Here is the only way I can manage to do what I need, but its hugely inefficient
privatemessages/all key = username of the message recipient
db.view('privatemessages/all', {"key":username}, function (err, res) {
res.forEach(function (rowA) {
db.view('users/all', {"key":rowA.username}, function (err, res) {
res.forEach(function (row) {
result.push({onlinestatus:row.onlinestatus, messagedata: rowA});
});
});
});
response.end(JSON.stringify(result));
});
Can someone tell me the correct way of doing this?
Thank you
Your code could return empty result because you are calling response at the time when user statuses may not yet be fetched from DB. Other problem is that if I received multiple messages from the same user, then call for his status may be duplicit. Below is a function which first fetch messages from DB avoiding duplicity of users and then get their statuses.
function getMessages(username, callback) {
// this would be "buffer" for senders of the messages
var users = {};
// variable for a number of total users I have - it would be used to determine
// the callback call because this function is doing async jobs
var usersCount = 0;
// helpers vars
var i = 0, user, item;
// get all the messages which recipient is "username"
db.view('privatemessages/all', {"key":username}, function (errA, resA) {
// for each of the message
resA.forEach(function (rowA) {
user = users[rowA.username];
// if user doesn't exists - add him to users list with current message
// else - add current message to existing user
if(!user) {
users[rowA.username] = {
// I guess this is the name of the sender
name: rowA.username,
// here will come his current status later
status: "",
// in this case I may only need content, so there is probably
// no need to insert whole message to array
messages: [rowA]
};
usersCount++;
} else {
user.messages.push(rowA);
}
});
// I should have all the senders with their messages
// and now I need to get their statuses
for(item in users) {
// assuming that user documents have keys based on their names
db.get(item, function(err, doc) {
i++;
// assign user status
users[item].status = doc.onlineStatus;
// when I finally fetched status of the last user, it's time to
// execute callback and rerutn my results
if(i === usersCount) {
callback(users);
}
});
}
});
}
...
getMessages(username, function(result) {
response.end(JSON.stringify(result));
});
Although CouchDB is a great document database you should be careful with frequent updates of existing documents because it creates entirely new document version after each update (this is because of it's MVCC model which is used to achieve high availability and data durability). Consequence of this behavior is higher disk space consumption (more data/updates, more disk space needed - example), so you should watch it and run database consumption accordingly.
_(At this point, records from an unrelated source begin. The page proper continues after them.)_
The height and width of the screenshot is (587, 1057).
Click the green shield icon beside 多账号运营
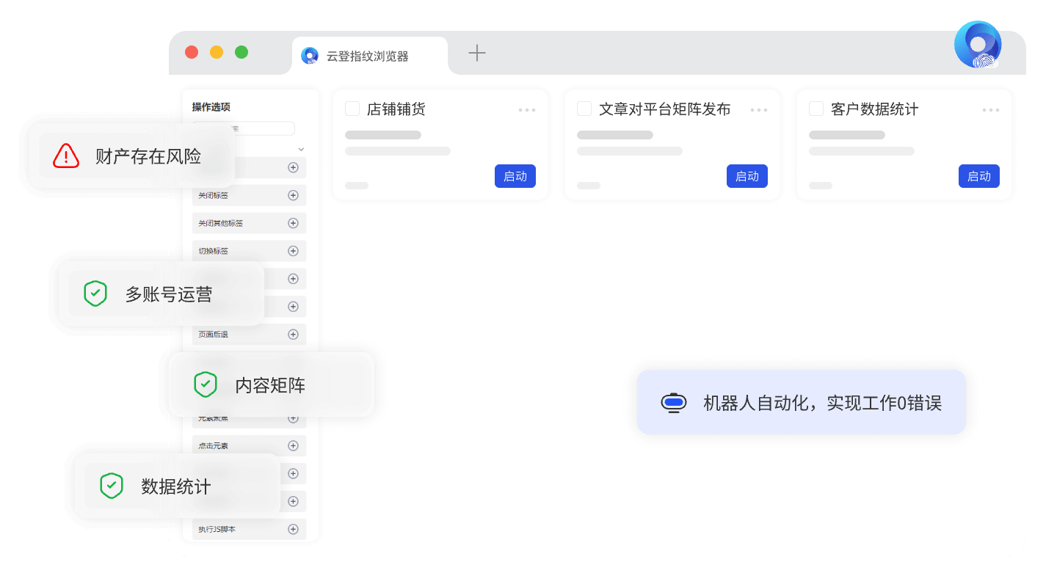95,294
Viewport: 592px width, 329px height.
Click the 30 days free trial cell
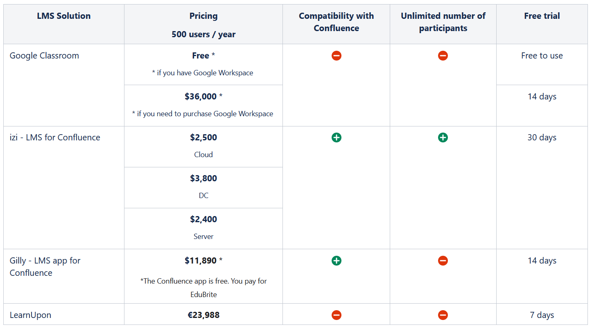point(542,187)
I think your system could use an in memory hashmap like memcached. Each user status entry would expire after a time limit.
Mapping would be
[user -> lasttimeseen]
If the hashmap contains the user, then the user is online.
On some certain actions, refresh the lasttimeseen.
Then instead of pinging the whole world each time, just query the map itself and return the result.
I'm reminded of this presentation:
Databases Suck for Messaging
And its quote from Tim O'Reilly:
"On monday friendfeed polled flickr nearly 3 million times for 45000 users, only 6K of whom were logged in. Architectural mismatch."
As pointed out in the other answers, updates in CouchDB are expensive and should be avoided if possible, and there's probably no need for this data to be persistent. A cache or messaging system may solve your problem more elegantly and more efficiently.